El decreto de Castillo regía desde las dos de la madrugada, y a las cuatro, cinco y seis de la mañana ya había peruanos trabajando en la calle. Me refiero al emolientero, al verdulero, al ambulante que no pueden parar un día porque si lo hace, ni él ni su familia comen.
Ellos no podían parar, y menos cuando el Gobierno avisa casi a medianoche, dándole apenas unas horas para cumplirlo. Un ejemplo, es la dama que vende desayuno al paso cerca a mi casa de La Perla, quien salió al inicio con algo de miedo. Me contó que se puso en un sitio no tan abierto, y que al principio no vendía nada porque no había nadie.
"Hay que chambear", me dijo. Luego llegué yo, y me sirvió con confianza en que la dejarían trabajar. Luego llegó otro peruano, también con nuestras mismas ganas de trabajar. Por suerte, los miembros de las Fuerzas Armadas y de la Policía Nacional actuaron con tino, tal vez recordando el popular pedido "jefe, sea consciente".
El discurso y el decreto de casi medianoche que lanzara Castillo decía que los servicios esenciales seguirían funcionando, pero se debía sacar el "pase laboral personal" para trabajar, seas militar, periodista, vendedor de comida, trabajador de salud o vigilante.

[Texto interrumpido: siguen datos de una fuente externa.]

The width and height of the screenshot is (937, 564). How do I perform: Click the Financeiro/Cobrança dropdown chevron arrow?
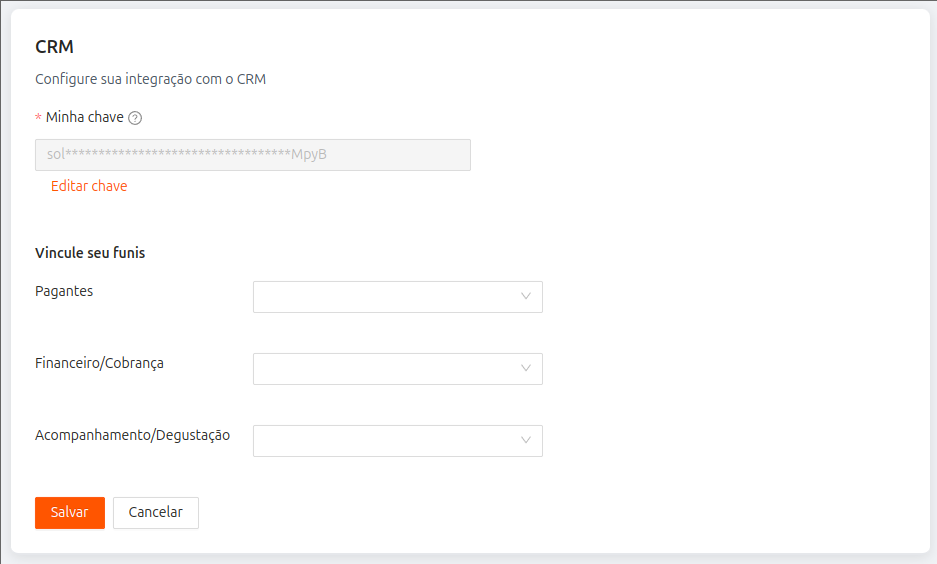(x=526, y=369)

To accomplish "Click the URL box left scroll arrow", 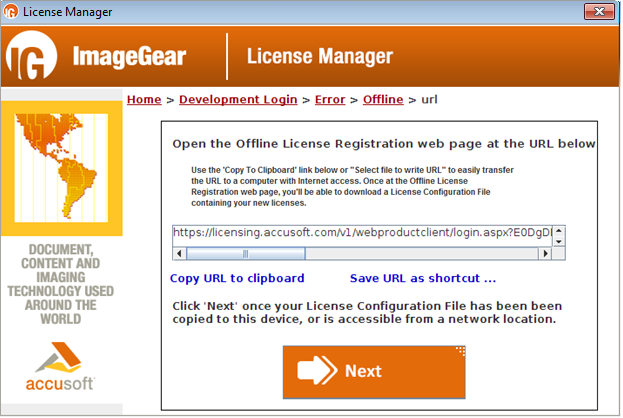I will [x=178, y=254].
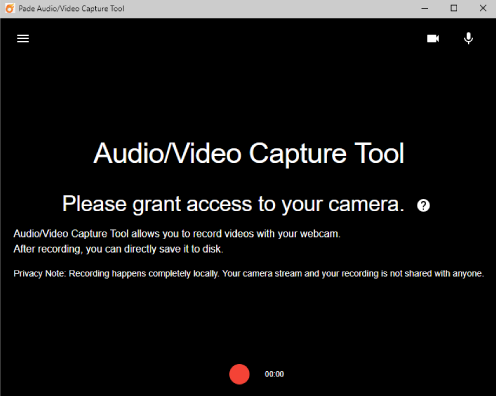Viewport: 496px width, 396px height.
Task: Click the "Pade Audio/Video Capture Tool" title bar text
Action: click(x=71, y=9)
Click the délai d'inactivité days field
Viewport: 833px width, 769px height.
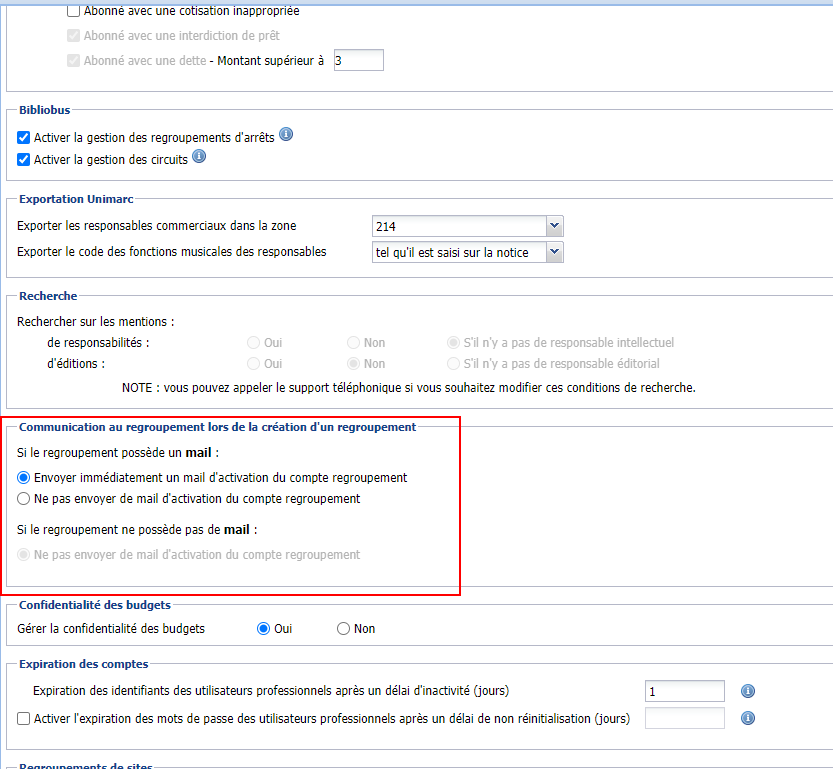click(684, 691)
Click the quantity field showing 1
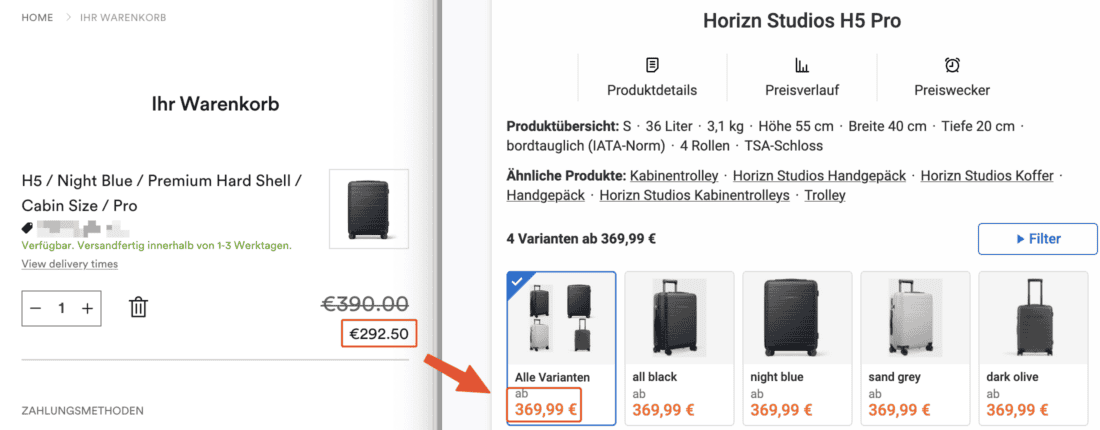 point(62,309)
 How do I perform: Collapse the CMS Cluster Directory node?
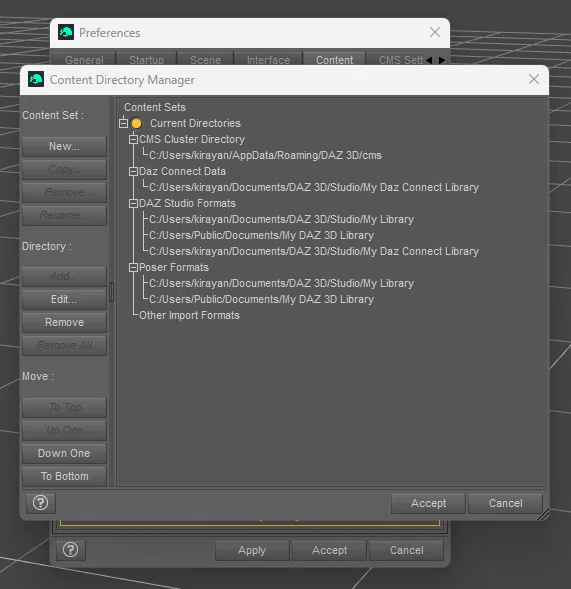(x=133, y=139)
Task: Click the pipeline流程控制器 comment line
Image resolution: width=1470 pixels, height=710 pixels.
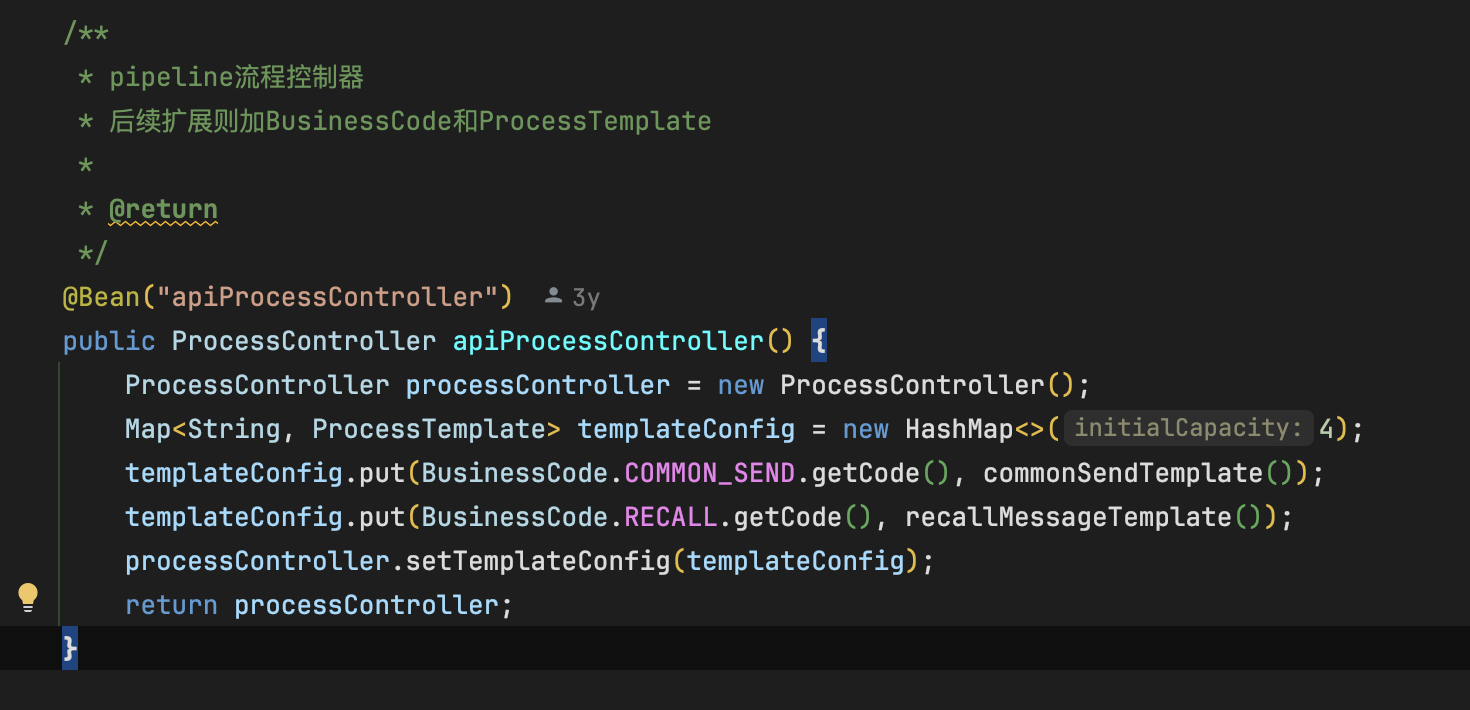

Si estos limeños y chalacos de a pie no hubieran obedecido el toque de queda desde temprano, no hubiera existido la apertura que permitió la marcha de la tarde. Varios policías y militares me indicaron que sus comandos les habían ordenado solo resguardar el orden público, y no arrestar a gente que necesitaba trabajar.

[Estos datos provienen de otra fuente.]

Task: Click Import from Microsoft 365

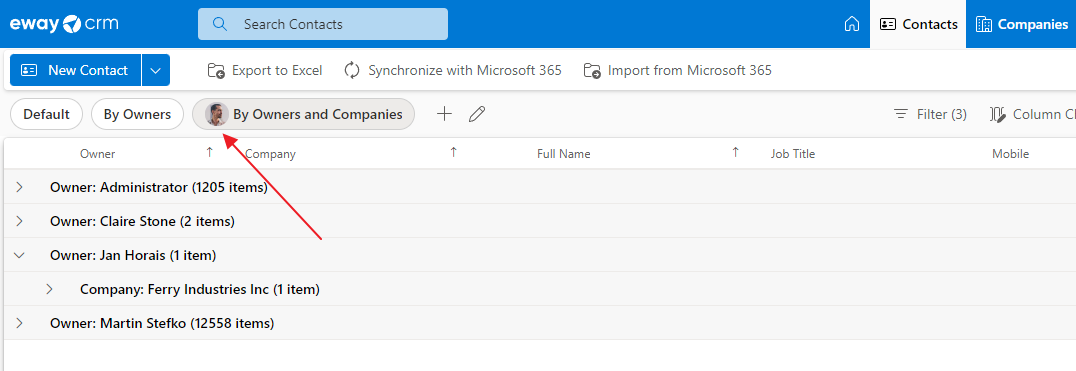Action: point(677,70)
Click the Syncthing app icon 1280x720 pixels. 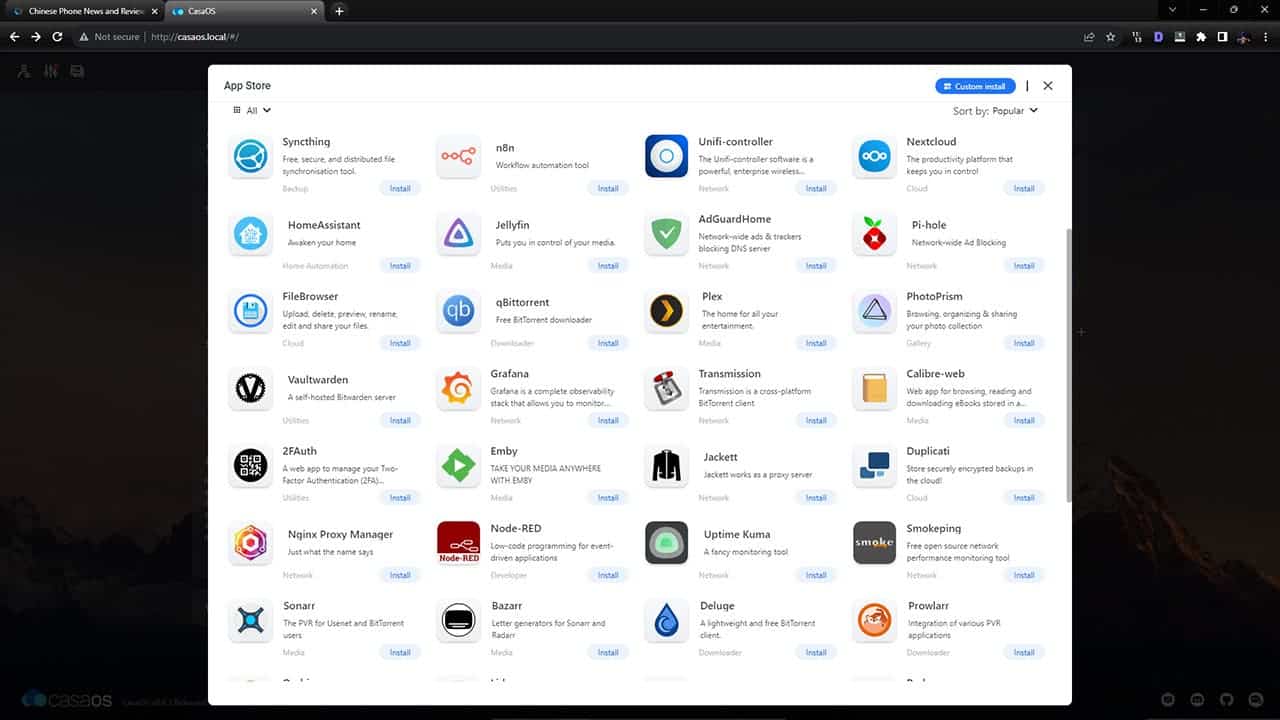pyautogui.click(x=250, y=157)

Parece que habían aprendido la lección de la cuarentena por el Covid-19, cuando patrullaban las calles para evitar contactos innecesarios que propaguen el virus.

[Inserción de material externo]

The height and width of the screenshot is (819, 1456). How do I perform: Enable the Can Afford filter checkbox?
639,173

En esa época cometieron muchos excesos -arrestar a una familia por reunirse en la sala de su casa a tomar unas cervezas, intervenir a una señora que vendía hamburguesas al paso, o detener a gente que simplemente se quedaba en la calle porque no había transporte público.
En su subestimada simpleza encierran mucha sabiduría. En su sentido del humor incomprendido por las palomillas de ventana, infinito optimismo. En su esfuerzo por derrotar sus limitaciones, la esperanza de todo un pueblo. Gracias totales, vecinos.